### TASK DIRECTIONS:
Render every line of the entries below as a numbered list, leaving out the blank lines.

### DATA TO PROCESS:

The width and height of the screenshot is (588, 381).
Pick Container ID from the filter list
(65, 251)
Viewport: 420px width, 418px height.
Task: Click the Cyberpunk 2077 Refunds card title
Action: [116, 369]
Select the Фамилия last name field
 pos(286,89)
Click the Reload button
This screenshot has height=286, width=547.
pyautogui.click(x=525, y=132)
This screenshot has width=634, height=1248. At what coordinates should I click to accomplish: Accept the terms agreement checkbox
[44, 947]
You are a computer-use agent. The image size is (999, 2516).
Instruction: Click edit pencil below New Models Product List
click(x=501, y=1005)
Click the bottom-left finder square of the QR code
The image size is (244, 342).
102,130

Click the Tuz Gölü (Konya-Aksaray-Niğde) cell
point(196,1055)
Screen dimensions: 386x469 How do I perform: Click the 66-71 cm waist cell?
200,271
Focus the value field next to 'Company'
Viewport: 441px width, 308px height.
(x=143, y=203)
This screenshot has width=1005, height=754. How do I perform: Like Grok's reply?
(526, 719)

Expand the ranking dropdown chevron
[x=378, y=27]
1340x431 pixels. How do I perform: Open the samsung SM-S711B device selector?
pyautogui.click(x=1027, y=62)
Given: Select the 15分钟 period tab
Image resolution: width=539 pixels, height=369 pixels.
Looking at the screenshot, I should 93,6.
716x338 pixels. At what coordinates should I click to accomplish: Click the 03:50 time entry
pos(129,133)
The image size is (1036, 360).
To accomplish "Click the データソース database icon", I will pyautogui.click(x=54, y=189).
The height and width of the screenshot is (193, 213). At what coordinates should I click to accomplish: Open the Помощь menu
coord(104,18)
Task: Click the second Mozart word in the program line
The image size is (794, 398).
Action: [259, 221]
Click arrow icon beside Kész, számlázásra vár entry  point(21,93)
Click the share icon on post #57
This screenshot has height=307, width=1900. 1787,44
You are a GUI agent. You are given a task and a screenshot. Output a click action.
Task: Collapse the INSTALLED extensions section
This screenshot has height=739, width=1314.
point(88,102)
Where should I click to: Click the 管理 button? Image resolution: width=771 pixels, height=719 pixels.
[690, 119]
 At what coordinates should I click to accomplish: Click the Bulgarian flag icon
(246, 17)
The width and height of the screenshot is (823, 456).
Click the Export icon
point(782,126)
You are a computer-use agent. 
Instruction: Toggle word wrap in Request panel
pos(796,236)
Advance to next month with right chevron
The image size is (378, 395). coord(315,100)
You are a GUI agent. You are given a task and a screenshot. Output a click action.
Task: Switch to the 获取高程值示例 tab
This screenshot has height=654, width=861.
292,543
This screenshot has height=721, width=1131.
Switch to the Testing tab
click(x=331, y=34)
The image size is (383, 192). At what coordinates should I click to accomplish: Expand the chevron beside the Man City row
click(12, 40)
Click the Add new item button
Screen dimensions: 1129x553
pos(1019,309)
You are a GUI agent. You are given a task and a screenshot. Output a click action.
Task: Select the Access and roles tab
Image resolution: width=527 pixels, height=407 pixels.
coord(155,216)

### REPLY:
1. The width and height of the screenshot is (588, 381).
2. Pick Container ID from the filter list
3. (65, 251)
4. Viewport: 420px width, 418px height.
5. Task: Click the Cyberpunk 2077 Refunds card title
6. Action: [116, 369]
7. Select the Фамилия last name field
8.  pos(286,89)
9. Click the Reload button
10. This screenshot has height=286, width=547.
11. pyautogui.click(x=525, y=132)
12. This screenshot has width=634, height=1248. At what coordinates should I click to accomplish: Accept the terms agreement checkbox
13. [44, 947]
14. You are a computer-use agent. The image size is (999, 2516).
15. Instruction: Click edit pencil below New Models Product List
16. click(x=501, y=1005)
17. Click the bottom-left finder square of the QR code
18. The image size is (244, 342).
19. 102,130
20. Click the Tuz Gölü (Konya-Aksaray-Niğde) cell
21. point(196,1055)
22. Screen dimensions: 386x469 How do I perform: Click the 66-71 cm waist cell?
23. 200,271
24. Focus the value field next to 'Company'
25. Viewport: 441px width, 308px height.
26. (x=143, y=203)
27. This screenshot has width=1005, height=754. How do I perform: Like Grok's reply?
28. (526, 719)
29. Expand the ranking dropdown chevron
30. [x=378, y=27]
31. 1340x431 pixels. How do I perform: Open the samsung SM-S711B device selector?
32. pyautogui.click(x=1027, y=62)
33. Given: Select the 15分钟 period tab
34. Image resolution: width=539 pixels, height=369 pixels.
35. Looking at the screenshot, I should 93,6.
36. 716x338 pixels. At what coordinates should I click to accomplish: Click the 03:50 time entry
37. pos(129,133)
38. The image size is (1036, 360).
39. To accomplish "Click the データソース database icon", I will pyautogui.click(x=54, y=189).
40. The height and width of the screenshot is (193, 213). At what coordinates should I click to accomplish: Open the Помощь menu
41. coord(104,18)
42. Task: Click the second Mozart word in the program line
43. The image size is (794, 398).
44. Action: [259, 221]
45. Click arrow icon beside Kész, számlázásra vár entry  point(21,93)
46. Click the share icon on post #57
47. This screenshot has height=307, width=1900. 1787,44
48. You are a GUI agent. You are given a task and a screenshot. Output a click action.
49. Task: Collapse the INSTALLED extensions section
50. This screenshot has height=739, width=1314.
51. point(88,102)
52. Where should I click to: Click the 管理 button? Image resolution: width=771 pixels, height=719 pixels.
53. [690, 119]
54.  At what coordinates should I click to accomplish: Click the Bulgarian flag icon
55. (246, 17)
56. The width and height of the screenshot is (823, 456).
57. Click the Export icon
58. point(782,126)
59. You are a computer-use agent. 
60. Instruction: Toggle word wrap in Request panel
61. pos(796,236)
62. Advance to next month with right chevron
63. The image size is (378, 395). coord(315,100)
64. You are a GUI agent. You are given a task and a screenshot. Output a click action.
65. Task: Switch to the 获取高程值示例 tab
66. This screenshot has height=654, width=861.
67. 292,543
68. This screenshot has height=721, width=1131.
69. Switch to the Testing tab
70. click(x=331, y=34)
71. The image size is (383, 192). At what coordinates should I click to accomplish: Expand the chevron beside the Man City row
72. click(12, 40)
73. Click the Add new item button
74. Screen dimensions: 1129x553
75. pos(1019,309)
76. You are a GUI agent. You are given a task and a screenshot. Output a click action.
77. Task: Select the Access and roles tab
78. Image resolution: width=527 pixels, height=407 pixels.
79. coord(155,216)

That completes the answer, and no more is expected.